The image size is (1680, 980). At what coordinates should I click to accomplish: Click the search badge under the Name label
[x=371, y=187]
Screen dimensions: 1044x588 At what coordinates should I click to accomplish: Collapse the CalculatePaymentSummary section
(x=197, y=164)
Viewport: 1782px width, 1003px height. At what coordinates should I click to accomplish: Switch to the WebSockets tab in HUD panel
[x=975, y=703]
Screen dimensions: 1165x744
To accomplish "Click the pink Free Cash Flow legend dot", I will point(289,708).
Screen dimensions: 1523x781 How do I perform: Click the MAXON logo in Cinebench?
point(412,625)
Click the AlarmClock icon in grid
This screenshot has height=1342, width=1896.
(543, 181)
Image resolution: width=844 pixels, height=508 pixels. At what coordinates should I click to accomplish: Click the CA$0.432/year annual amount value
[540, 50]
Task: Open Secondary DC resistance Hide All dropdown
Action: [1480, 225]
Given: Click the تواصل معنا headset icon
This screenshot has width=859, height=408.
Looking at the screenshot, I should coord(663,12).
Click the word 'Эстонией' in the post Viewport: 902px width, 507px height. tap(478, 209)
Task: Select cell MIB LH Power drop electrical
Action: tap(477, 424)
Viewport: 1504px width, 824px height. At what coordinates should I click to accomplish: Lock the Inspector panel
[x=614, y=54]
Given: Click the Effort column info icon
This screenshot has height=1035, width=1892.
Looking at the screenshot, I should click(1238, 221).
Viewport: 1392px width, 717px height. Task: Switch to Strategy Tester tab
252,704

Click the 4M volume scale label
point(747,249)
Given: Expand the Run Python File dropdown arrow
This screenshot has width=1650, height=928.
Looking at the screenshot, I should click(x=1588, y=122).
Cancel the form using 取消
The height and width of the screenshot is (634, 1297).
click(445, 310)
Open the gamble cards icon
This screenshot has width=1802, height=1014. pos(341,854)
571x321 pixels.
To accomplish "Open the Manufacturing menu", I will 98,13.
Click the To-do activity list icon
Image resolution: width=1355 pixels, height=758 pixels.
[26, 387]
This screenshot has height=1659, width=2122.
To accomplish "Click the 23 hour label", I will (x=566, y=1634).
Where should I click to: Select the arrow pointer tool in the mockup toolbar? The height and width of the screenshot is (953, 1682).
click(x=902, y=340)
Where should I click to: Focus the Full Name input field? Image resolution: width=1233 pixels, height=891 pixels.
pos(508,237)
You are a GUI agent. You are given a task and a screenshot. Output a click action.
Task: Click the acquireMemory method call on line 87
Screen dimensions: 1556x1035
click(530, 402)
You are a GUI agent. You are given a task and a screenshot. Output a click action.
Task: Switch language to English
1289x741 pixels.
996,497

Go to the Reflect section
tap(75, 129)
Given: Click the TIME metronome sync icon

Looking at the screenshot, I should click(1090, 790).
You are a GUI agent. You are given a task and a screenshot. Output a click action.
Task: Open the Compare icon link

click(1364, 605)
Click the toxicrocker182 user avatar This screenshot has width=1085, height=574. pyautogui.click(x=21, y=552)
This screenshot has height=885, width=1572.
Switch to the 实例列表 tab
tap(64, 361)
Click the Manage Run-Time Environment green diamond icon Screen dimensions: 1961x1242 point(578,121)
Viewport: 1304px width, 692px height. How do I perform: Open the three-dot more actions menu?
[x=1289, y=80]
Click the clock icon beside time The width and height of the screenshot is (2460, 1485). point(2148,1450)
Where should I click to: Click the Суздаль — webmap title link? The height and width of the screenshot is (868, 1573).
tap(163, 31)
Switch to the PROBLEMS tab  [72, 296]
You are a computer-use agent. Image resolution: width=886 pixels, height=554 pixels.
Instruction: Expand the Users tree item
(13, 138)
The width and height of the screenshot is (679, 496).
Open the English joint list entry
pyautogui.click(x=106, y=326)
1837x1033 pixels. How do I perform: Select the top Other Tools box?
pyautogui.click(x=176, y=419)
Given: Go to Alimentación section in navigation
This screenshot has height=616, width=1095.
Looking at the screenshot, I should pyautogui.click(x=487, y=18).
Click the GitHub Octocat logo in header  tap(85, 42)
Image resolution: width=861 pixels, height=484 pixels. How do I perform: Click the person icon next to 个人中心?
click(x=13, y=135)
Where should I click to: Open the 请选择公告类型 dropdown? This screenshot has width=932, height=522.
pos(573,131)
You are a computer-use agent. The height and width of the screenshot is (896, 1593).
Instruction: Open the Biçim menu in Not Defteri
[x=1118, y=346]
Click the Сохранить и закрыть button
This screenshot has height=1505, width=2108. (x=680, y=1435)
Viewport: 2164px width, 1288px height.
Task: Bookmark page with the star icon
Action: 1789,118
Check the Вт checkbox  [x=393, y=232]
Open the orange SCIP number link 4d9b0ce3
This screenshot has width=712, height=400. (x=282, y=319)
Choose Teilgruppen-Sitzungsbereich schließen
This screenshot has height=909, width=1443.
★ ★ ★ ★
# [Exercise]
Repeat all the records. Match each line exactly.

# [Solution]
The image size is (1680, 980). At what coordinates should I click to accomplish: Click the search badge under the Name label
[x=371, y=187]
Screen dimensions: 1044x588 At what coordinates should I click to accomplish: Collapse the CalculatePaymentSummary section
(x=197, y=164)
Viewport: 1782px width, 1003px height. At what coordinates should I click to accomplish: Switch to the WebSockets tab in HUD panel
[x=975, y=703]
Screen dimensions: 1165x744
To accomplish "Click the pink Free Cash Flow legend dot", I will point(289,708).
Screen dimensions: 1523x781 How do I perform: Click the MAXON logo in Cinebench?
point(412,625)
Click the AlarmClock icon in grid
This screenshot has height=1342, width=1896.
(543, 181)
Image resolution: width=844 pixels, height=508 pixels. At what coordinates should I click to accomplish: Click the CA$0.432/year annual amount value
[540, 50]
Task: Open Secondary DC resistance Hide All dropdown
Action: [1480, 225]
Given: Click the تواصل معنا headset icon
This screenshot has width=859, height=408.
Looking at the screenshot, I should coord(663,12).
Click the word 'Эстонией' in the post Viewport: 902px width, 507px height. tap(478, 209)
Task: Select cell MIB LH Power drop electrical
Action: tap(477, 424)
Viewport: 1504px width, 824px height. At what coordinates should I click to accomplish: Lock the Inspector panel
[x=614, y=54]
Given: Click the Effort column info icon
This screenshot has height=1035, width=1892.
Looking at the screenshot, I should click(1238, 221).
Viewport: 1392px width, 717px height. Task: Switch to Strategy Tester tab
252,704

Click the 4M volume scale label
point(747,249)
Given: Expand the Run Python File dropdown arrow
This screenshot has width=1650, height=928.
Looking at the screenshot, I should click(x=1588, y=122).
Cancel the form using 取消
The height and width of the screenshot is (634, 1297).
click(445, 310)
Open the gamble cards icon
This screenshot has width=1802, height=1014. pos(341,854)
571x321 pixels.
To accomplish "Open the Manufacturing menu", I will 98,13.
Click the To-do activity list icon
Image resolution: width=1355 pixels, height=758 pixels.
[26, 387]
This screenshot has height=1659, width=2122.
To accomplish "Click the 23 hour label", I will (x=566, y=1634).
Where should I click to: Select the arrow pointer tool in the mockup toolbar? The height and width of the screenshot is (953, 1682).
click(x=902, y=340)
Where should I click to: Focus the Full Name input field? Image resolution: width=1233 pixels, height=891 pixels.
pos(508,237)
You are a GUI agent. You are given a task and a screenshot. Output a click action.
Task: Click the acquireMemory method call on line 87
Screen dimensions: 1556x1035
click(530, 402)
You are a GUI agent. You are given a task and a screenshot. Output a click action.
Task: Switch language to English
1289x741 pixels.
996,497

Go to the Reflect section
tap(75, 129)
Given: Click the TIME metronome sync icon

Looking at the screenshot, I should click(1090, 790).
You are a GUI agent. You are given a task and a screenshot. Output a click action.
Task: Open the Compare icon link

click(1364, 605)
Click the toxicrocker182 user avatar This screenshot has width=1085, height=574. pyautogui.click(x=21, y=552)
This screenshot has height=885, width=1572.
Switch to the 实例列表 tab
tap(64, 361)
Click the Manage Run-Time Environment green diamond icon Screen dimensions: 1961x1242 point(578,121)
Viewport: 1304px width, 692px height. How do I perform: Open the three-dot more actions menu?
[x=1289, y=80]
Click the clock icon beside time The width and height of the screenshot is (2460, 1485). point(2148,1450)
Where should I click to: Click the Суздаль — webmap title link? The height and width of the screenshot is (868, 1573).
tap(163, 31)
Switch to the PROBLEMS tab  [72, 296]
You are a computer-use agent. Image resolution: width=886 pixels, height=554 pixels.
Instruction: Expand the Users tree item
(13, 138)
The width and height of the screenshot is (679, 496).
Open the English joint list entry
pyautogui.click(x=106, y=326)
1837x1033 pixels. How do I perform: Select the top Other Tools box?
pyautogui.click(x=176, y=419)
Given: Go to Alimentación section in navigation
This screenshot has height=616, width=1095.
Looking at the screenshot, I should pyautogui.click(x=487, y=18).
Click the GitHub Octocat logo in header  tap(85, 42)
Image resolution: width=861 pixels, height=484 pixels. How do I perform: Click the person icon next to 个人中心?
click(x=13, y=135)
Where should I click to: Open the 请选择公告类型 dropdown? This screenshot has width=932, height=522.
pos(573,131)
You are a computer-use agent. The height and width of the screenshot is (896, 1593).
Instruction: Open the Biçim menu in Not Defteri
[x=1118, y=346]
Click the Сохранить и закрыть button
This screenshot has height=1505, width=2108. (x=680, y=1435)
Viewport: 2164px width, 1288px height.
Task: Bookmark page with the star icon
Action: 1789,118
Check the Вт checkbox  [x=393, y=232]
Open the orange SCIP number link 4d9b0ce3
This screenshot has width=712, height=400. (x=282, y=319)
Choose Teilgruppen-Sitzungsbereich schließen
This screenshot has height=909, width=1443.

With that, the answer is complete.